Cardlytics, Inc. reported its financial results for the fourth quarter and fiscal year ended December 31, 2025. The company furnished a press release and announced a conference call to discuss these results.

📋 Key Facts

  • The filing was made on March 4, 2026, to report results for the period ended December 31, 2025.
  • The report was filed under Item 2.02 (Results of Operations and Financial Condition).
  • A press release containing the financial details was furnished as Exhibit 99.1.
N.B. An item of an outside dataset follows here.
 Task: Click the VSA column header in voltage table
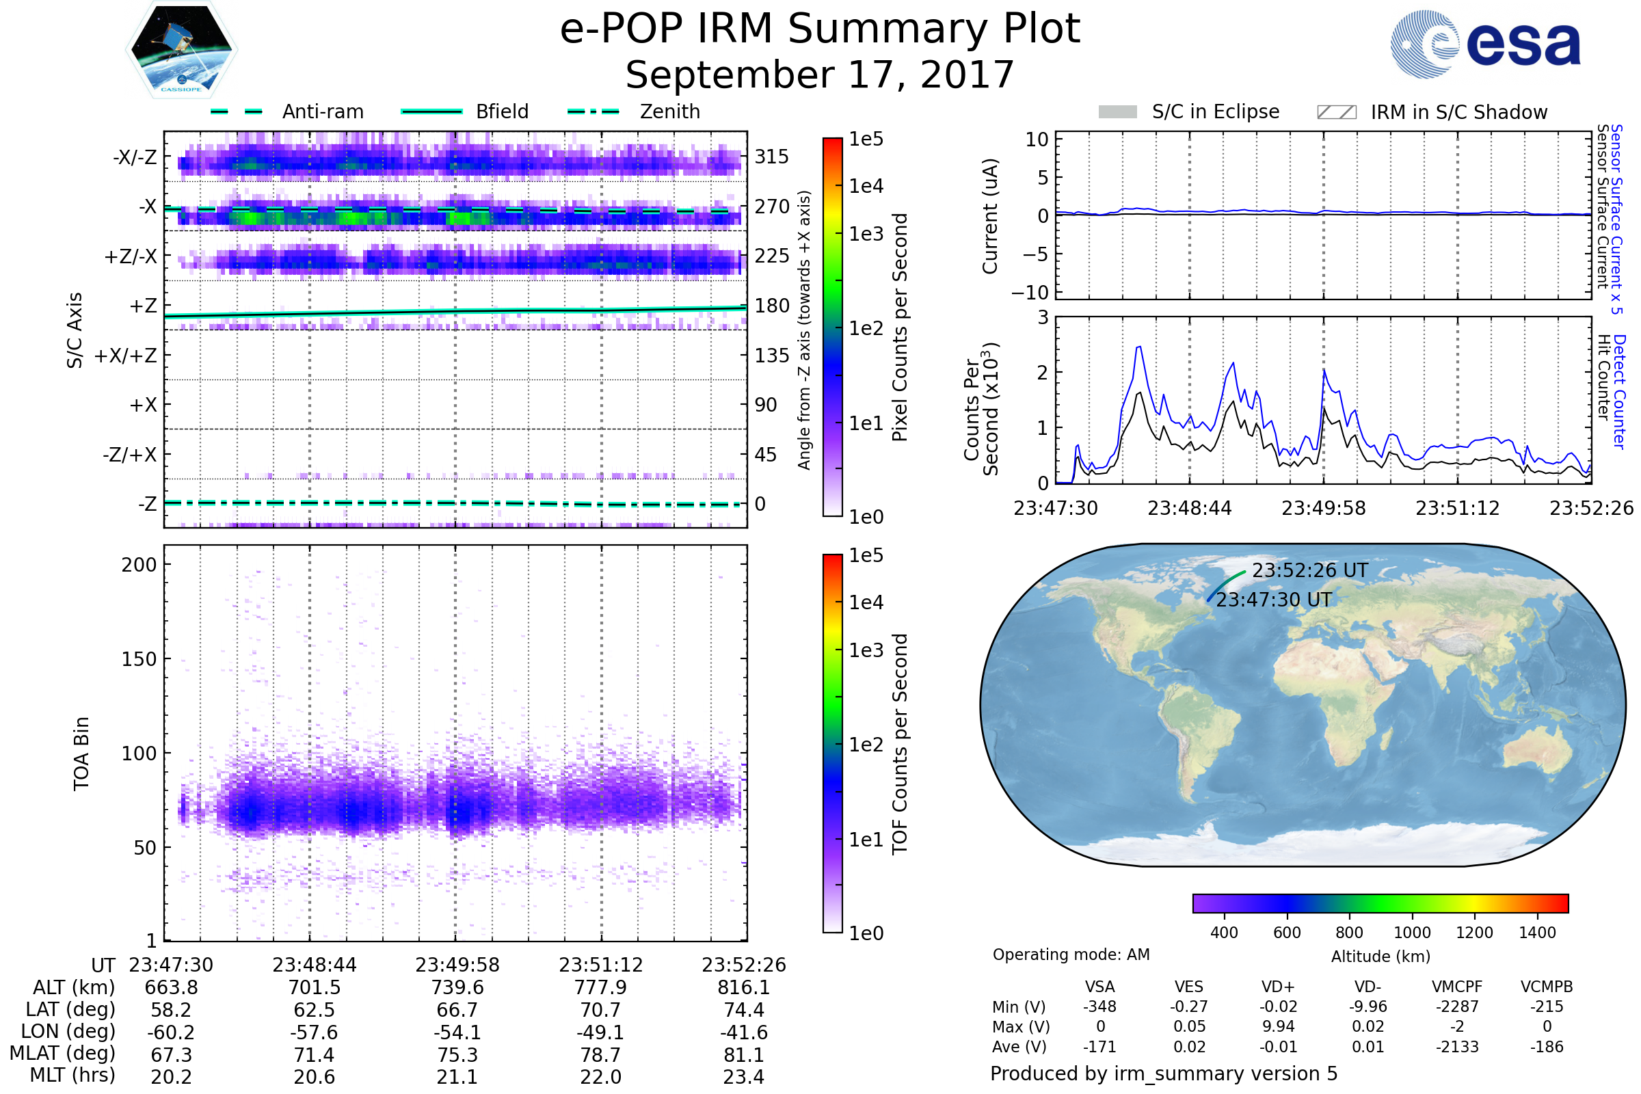(x=1100, y=987)
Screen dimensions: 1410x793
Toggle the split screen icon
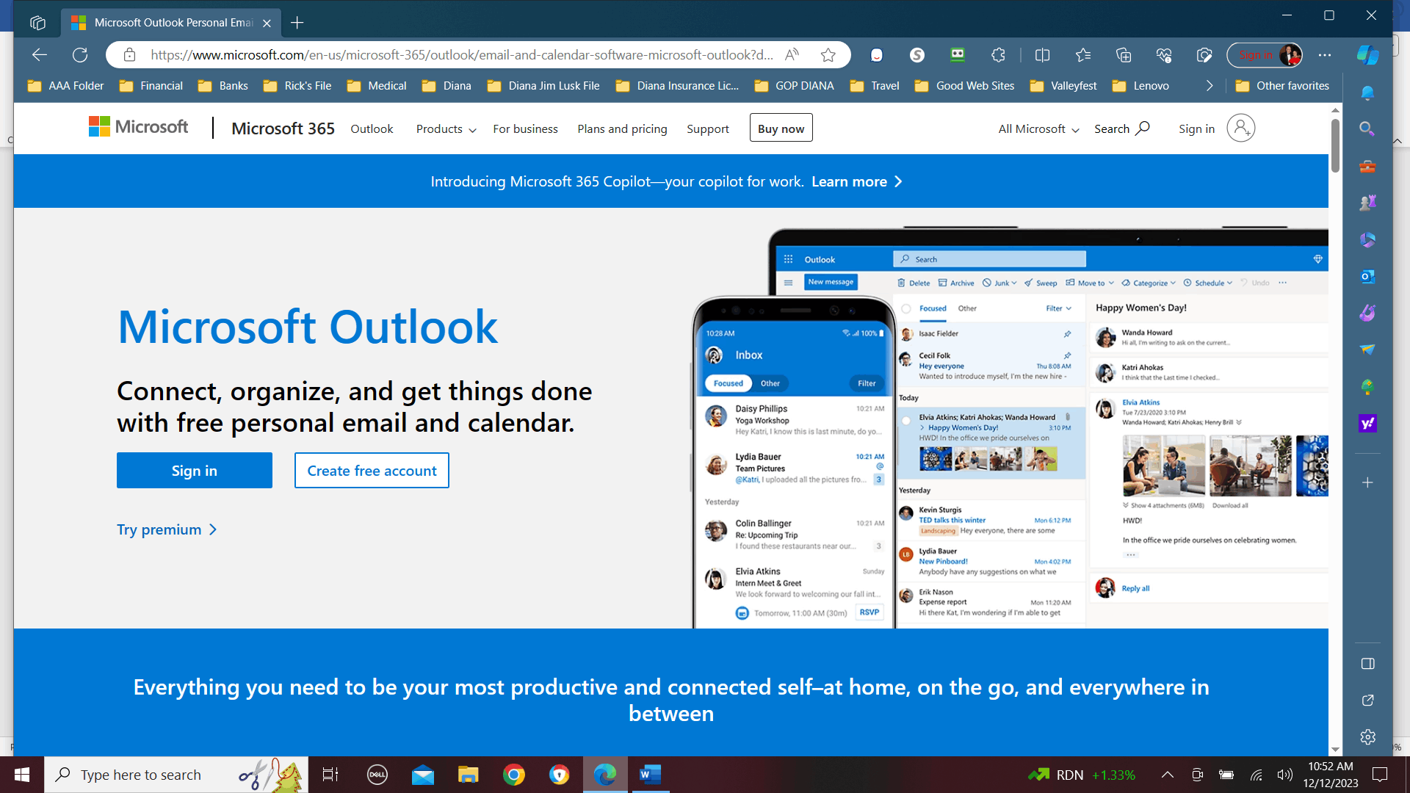click(x=1042, y=54)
  • The company scheduled a conference call to discuss corporate highlights and financial performance.
Disclaimer: This analysis is generated by AI and is for informational purposes only. It does not constitute financial advice, investment recommendations, or an offer to buy or sell securities. Always review the original SEC filings and consult a financial advisor before making investment decisions.